I started in August, in the middle of the North American invasion. I saw a link to join eRep in the signature of some guy who was posting like mad on Evony forums. That game blew but at least I could play co-op with my two brothers. Anyway...

It was a guy named Yang Wenli who contacted me on my third day and showed me how to play this game, and directed me to eusforums.com, where I learned just about everything there was to know about this game. It wasn't for a few more days that I finally realized that he was only a few days older than I was, and had taken the call to teach and retain new players to heart. And even though he was a real life Chinese citizen he embraced the ideals of the eUS. Chocolate McSkittles flew me to Florida the day we lost Missouri to the Russians. I haven't been back since ;_; That generosity and hands-on training really stuck with me, as there was precious little documentation for new players still fumbling in the menus. But this game was awesome! \o/

I had a few internet friends and a boatload of acquaintances from my years as a moderator on a fan-forum for a flash toy called LineRider. Man, as soon as I hit level 4 I dropped the ref link and had half the active players signed up in a matter of days. Within my first month I already had a Society Builder medal, and I was newb-rich off the referral gold. I had a Q5 casa and high Q guns at an eAge where most were still trying to afford bread. And I think that ruined me.

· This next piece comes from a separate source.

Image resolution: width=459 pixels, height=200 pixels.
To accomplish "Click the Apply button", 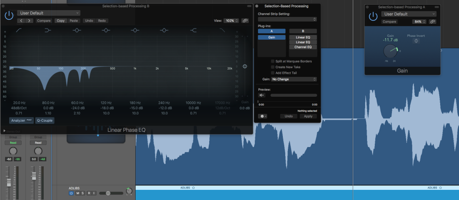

I started buying gold to micro-tank my way through the ranks, to start multiple businesses, and to give some coin away to do-gooders. The game was interesting, every battle was a concerted effort for freedom and also a hands-on lesson in game mechanics. It was fun being under the gun but having just enough strength to fight back.

Since I had frequented other global community games and sites, It was a little disappointing at first to be enemies with several countries that I like in real life. That quickly gave way to the heated rivalry we've had against the member nations of PEACE GC. I kinda gave in to the nationalistic tone of the game.

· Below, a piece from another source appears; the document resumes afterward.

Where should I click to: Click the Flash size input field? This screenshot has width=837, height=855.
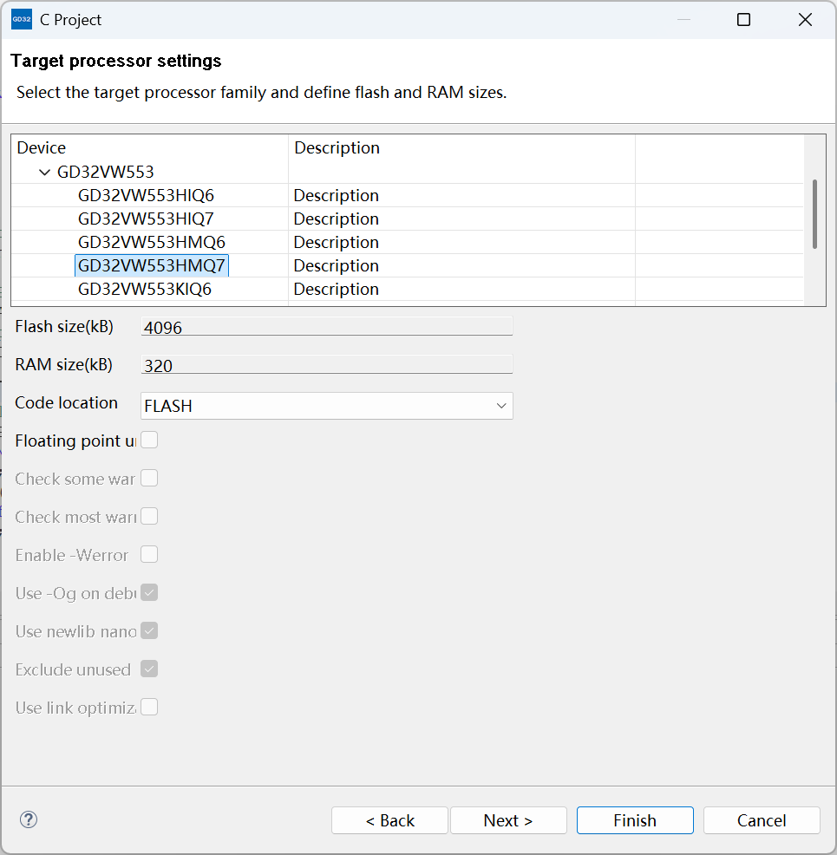pyautogui.click(x=326, y=327)
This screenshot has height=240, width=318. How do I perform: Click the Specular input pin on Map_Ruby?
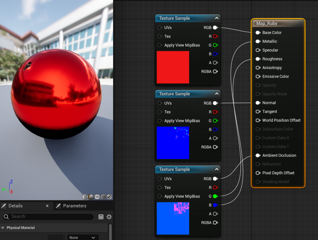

All the while I raked in ref gold on top of buying coin, on top of being the final benefactor when my eFriends leave the game. Being no good at running companies, I focused on getting my DMG up and keeping my meager business ventures from bleeding too much cash. This was months before lana, and also before admins shut down the way too common practice of babyfeeding.

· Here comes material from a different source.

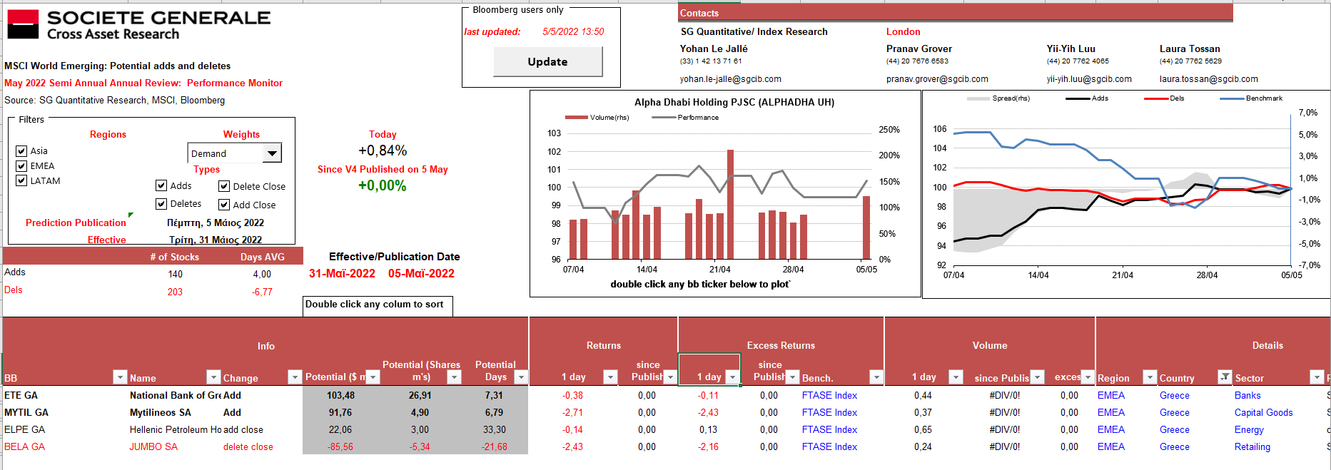Click the Sector column filter arrow
The width and height of the screenshot is (1331, 470).
(1317, 377)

We pushed all but Hungary out of North America, that was probably the peak of my enjoyment, and the peak of my purchasing. I learned the benefit of collaborating nations to build bridges watching as Hungary sat in North America with no open MPPs, able to take any region it wanted as long as it wasn't in the original nations' control. It took everything to defeat an enemy like that. I really started to hate those guys. Me, a Yank who at least pretends to like everybody 😃

And all the while the DMG piled up with the high weaponry I mowed through, happy to feed the cash cow of the game I spent literally all day on the computer for. Happy to help in whatever way I was able to do, without letting on about how much coin I actually had. At the time, getting to FM looked more important than a RW or BH medal :3 And at the time I knew I spent more money than 90% of our active players, still craving recognition I didn't want to let anything slip that may have ostracized me, or set me up for failure.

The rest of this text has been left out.